Monday, 8 December 2008

Is that what you really want?

My dad is a semi-retired pharmacist.

One of his favourite stories is of customers who used to come into Boots in [a city somewhere in Yorkshire] and say "I want to buy a bottle of cough mixture to cure my cold please".

Much to his supervisor's disgust, Dad would refuse to sell the customer anything unless they really insisted.

Instead, he would say, "Go home, take a spoonful of honey to soothe your sore throat, inhale steam to clear your tubes, but don't waste your money on cough mixture. It won't cure your cold."

And if they asked why the mixture wouldn't cure their cold, he would say, "Because a cold is a virus and antibiotics and medicines can't cure it. You've just got to let it run its course."

This is a classic case of what the customer thinks they want not equating to what they really want.

What they thought they wanted was a bottle of cough mixture.

What they actually wanted was a cure for the common cold.

But, as Dad used to say, if he knew a cure for the common cold, he'd hardly be working on the shop floor in Boots.
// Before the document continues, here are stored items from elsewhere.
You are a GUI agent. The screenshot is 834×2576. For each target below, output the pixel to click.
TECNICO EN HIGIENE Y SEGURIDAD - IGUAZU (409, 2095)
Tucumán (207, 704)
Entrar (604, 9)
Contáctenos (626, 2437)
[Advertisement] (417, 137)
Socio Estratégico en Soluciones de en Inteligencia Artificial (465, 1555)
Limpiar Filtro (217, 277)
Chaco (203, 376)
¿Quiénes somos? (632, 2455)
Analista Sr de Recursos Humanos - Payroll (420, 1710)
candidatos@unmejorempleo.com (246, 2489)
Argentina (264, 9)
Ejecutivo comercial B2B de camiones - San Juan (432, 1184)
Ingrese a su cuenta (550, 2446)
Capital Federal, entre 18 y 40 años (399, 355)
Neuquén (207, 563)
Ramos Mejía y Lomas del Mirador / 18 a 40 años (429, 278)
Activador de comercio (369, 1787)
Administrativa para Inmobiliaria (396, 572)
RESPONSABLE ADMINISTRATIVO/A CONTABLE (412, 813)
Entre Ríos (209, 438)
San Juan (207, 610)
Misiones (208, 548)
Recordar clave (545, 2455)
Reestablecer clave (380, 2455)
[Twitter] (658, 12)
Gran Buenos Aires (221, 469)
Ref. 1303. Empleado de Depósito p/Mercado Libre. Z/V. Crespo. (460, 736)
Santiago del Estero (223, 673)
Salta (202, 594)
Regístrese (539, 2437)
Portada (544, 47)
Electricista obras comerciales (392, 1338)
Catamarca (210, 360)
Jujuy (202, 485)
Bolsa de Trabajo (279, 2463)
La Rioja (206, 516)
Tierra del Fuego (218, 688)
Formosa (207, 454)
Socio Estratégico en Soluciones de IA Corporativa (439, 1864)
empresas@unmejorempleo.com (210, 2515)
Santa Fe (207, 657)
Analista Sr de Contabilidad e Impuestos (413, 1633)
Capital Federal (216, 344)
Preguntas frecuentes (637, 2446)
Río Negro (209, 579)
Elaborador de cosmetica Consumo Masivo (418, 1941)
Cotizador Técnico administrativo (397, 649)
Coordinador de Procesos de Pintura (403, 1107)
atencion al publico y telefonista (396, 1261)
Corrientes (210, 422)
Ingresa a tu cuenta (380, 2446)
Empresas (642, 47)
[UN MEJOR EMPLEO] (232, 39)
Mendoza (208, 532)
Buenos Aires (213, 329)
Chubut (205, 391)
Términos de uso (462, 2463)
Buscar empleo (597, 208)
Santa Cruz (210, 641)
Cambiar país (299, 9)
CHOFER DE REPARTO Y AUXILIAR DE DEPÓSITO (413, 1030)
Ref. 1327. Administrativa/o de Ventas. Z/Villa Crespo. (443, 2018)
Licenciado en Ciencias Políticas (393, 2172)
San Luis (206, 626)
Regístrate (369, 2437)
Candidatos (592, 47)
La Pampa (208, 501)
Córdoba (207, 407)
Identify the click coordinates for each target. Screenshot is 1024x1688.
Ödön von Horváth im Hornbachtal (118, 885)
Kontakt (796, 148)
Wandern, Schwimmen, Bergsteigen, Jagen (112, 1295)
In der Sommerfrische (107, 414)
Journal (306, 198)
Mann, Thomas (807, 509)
He'd be off shooting in Scotland.

So this is a classic case of what Dr Paddi Lund is talking about when he stresses the importance of educating customers.

Sometimes you need to modify your product to suit the customer. But sometimes that's just not possible and you need to explain clearly to the customer why not - and make sure it's a really cast iron reason, like "there is no cure for the common cold". If Dad had said "The bottles are all in the stockroom at the back, come back tomorrow" then he would have sounded just plain lazy.